Синие глаза простодушно заморгали. Пашка опять развел руками.
— А то как же, доктор! Эффективный вопрос! Я же человек или нет? Как по-твоему?
— А те?
— Фрайеры. Ты подумай, доктор, ну, пойми же хорошенько: я человек, вор, хотя теперь и посучился. Мне жить. А те все и ты тоже — фрайеры. Овцы. Вы существуете, чтоб мы вас стригли и калечили. Человека убить не положено, и вор никогда, слышь, доктор, никогда не убьет другого вора, у нас за это по закону немедленная казнь. Этого нельзя делать, доктор, это выходит не по-человечески. Ну, вроде — грешно! Понял? А овец же не убивают, правда? Их стригут, колют и едят, — импульсивно и эффективно! Это — в законе, это — положено!
Я записал его ответ и снова спросил:
— А чем же отличаются фрайеры от людей?
— Вот чудак! Очень просто: свободой и несвободой. Человеку положена свобода: жить в свое удовольствие, как только он сам сможет его себе обеспечить. Ему все разрешается, и руки у него для этого свободны. Фрайер с детства тем и занят, чтобы покрепче себя связать, руки и ноги себе опутать. Сам не сумеет, так других зовет на подмогу, — фрайеры законы для себя все вместе устанавливают. Им ничего не положено по их же желанию: они так нагрузились законами, что и подняться на ноги не могут, так на коленях и живут. Одно слово — фрайеры! Овечье племя!
Я записал ответ.
— Однако, Пашка, разойтись вашему брату тоже нигде не удается, и в конечном итоге именно вы, честные воры и суки, никогда не пользуетесь свободой и для вас такой загон из колючей проволоки — родной дом? Правда?
Пашка прищурился и долго молча смотрел на меня сверху вниз. Потом заговорил, разгораясь все больше и больше, всплеснул руками, вырвал изо рта папиросу, скомкал ее и швырнул за спину, к печке, и все говорил, говорил, словно пророк, видящий незримую землю обетованную.

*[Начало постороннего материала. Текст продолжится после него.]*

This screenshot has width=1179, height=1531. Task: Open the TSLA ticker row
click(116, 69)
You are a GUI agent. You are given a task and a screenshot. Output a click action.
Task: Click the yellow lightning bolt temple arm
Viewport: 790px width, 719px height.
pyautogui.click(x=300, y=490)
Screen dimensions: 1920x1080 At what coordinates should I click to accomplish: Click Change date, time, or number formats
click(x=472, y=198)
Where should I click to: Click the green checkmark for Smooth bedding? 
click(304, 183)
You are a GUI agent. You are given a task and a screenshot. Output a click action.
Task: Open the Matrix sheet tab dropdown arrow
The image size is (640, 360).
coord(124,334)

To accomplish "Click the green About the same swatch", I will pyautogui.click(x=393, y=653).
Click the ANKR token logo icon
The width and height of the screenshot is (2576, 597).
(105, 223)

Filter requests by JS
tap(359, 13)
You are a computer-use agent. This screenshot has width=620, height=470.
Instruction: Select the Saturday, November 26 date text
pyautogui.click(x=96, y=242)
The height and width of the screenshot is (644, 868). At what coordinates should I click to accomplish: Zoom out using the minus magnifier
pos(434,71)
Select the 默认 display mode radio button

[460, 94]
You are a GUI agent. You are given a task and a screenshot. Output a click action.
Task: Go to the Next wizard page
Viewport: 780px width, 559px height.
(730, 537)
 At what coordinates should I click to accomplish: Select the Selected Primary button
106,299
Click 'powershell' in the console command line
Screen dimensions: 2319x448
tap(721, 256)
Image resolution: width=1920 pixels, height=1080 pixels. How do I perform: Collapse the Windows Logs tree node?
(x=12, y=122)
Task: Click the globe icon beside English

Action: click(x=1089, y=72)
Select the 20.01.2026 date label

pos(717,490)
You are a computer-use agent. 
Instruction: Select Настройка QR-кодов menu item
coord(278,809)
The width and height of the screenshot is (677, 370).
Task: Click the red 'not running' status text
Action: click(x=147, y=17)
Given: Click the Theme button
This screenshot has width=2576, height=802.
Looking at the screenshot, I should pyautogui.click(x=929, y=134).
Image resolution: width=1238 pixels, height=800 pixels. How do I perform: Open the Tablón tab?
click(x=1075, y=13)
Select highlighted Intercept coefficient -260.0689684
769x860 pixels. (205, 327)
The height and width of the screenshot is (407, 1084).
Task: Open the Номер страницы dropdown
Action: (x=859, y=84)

Он просветлел, стал очень красив в эти минуты.
— Ты вот сказал, что мы, воры, которым на земле в натуре положена свобода, нигде, то есть эффективно нигде не можем жить по-человечески. Врешь, доктор! Во многих странах, конечно, нельзя жить, где разные коммунизмы и прочие фрайерские выдумки свободных людей заедают. Но в Америке можно! Вот Америка — это страна свободы! Понял? А? Молчишь? Там оружие продается везде без разрешения, люди живут богато, носят одно импортное заграничное барахло, паспортов и прописок никаких нет, там фрайеры наших советских бумажек не получают, а одни только доллары, и воры держат в руках целые города. Чикаго, например, слышал? Ну? Ну?! Молчишь? То-то! Вот там и есть импульсивная свобода! И полиция там ворами подкуплена, да что полиция: адвокаты куплены, сенаторы, губернаторы! Слова-то какие, слышь, это просто музыка в натуре, а не слова: се-на-то-ры, гу-бер-на-то-ры! А у нас? Кого покупать? Где? Если здеся и сената даже нету, а одни советы? Куды же податься? Доктор, скажи? А в советах одни доярки и свинарки?! Их же не купишь, эта говядина не понимает ничего в жизни! Свинарю зачем свобода? Ему нужен свинарник, падлу, чтоб его зарезали! Конечно, Советский Союз — не Америка, доктор, и ты эффективно прав: здесь вольный человек ничего и не получит, как только загон из колючей проволоки! Эх, гадская житуха! Одолели фрайера и со всякими своими Марксами!
Заели! Житухи — никакой! И человек, — несмирительный который в натуре американец, которому по природе положена свобода, он борется за нее, и все напрасно: он импульсивно загибается! Эффективно задирает копыта!! Он погибает!!!
Пашка выбросил правую руку высоко в воздух и минуту стоял так, весьма напоминая памятник Свободы у входа в Нью-Йоркскую гавань. Потом обмяк, шумно вздохнул и рухнул на стул: он был в полном изнеможении после такого взрыва чувств.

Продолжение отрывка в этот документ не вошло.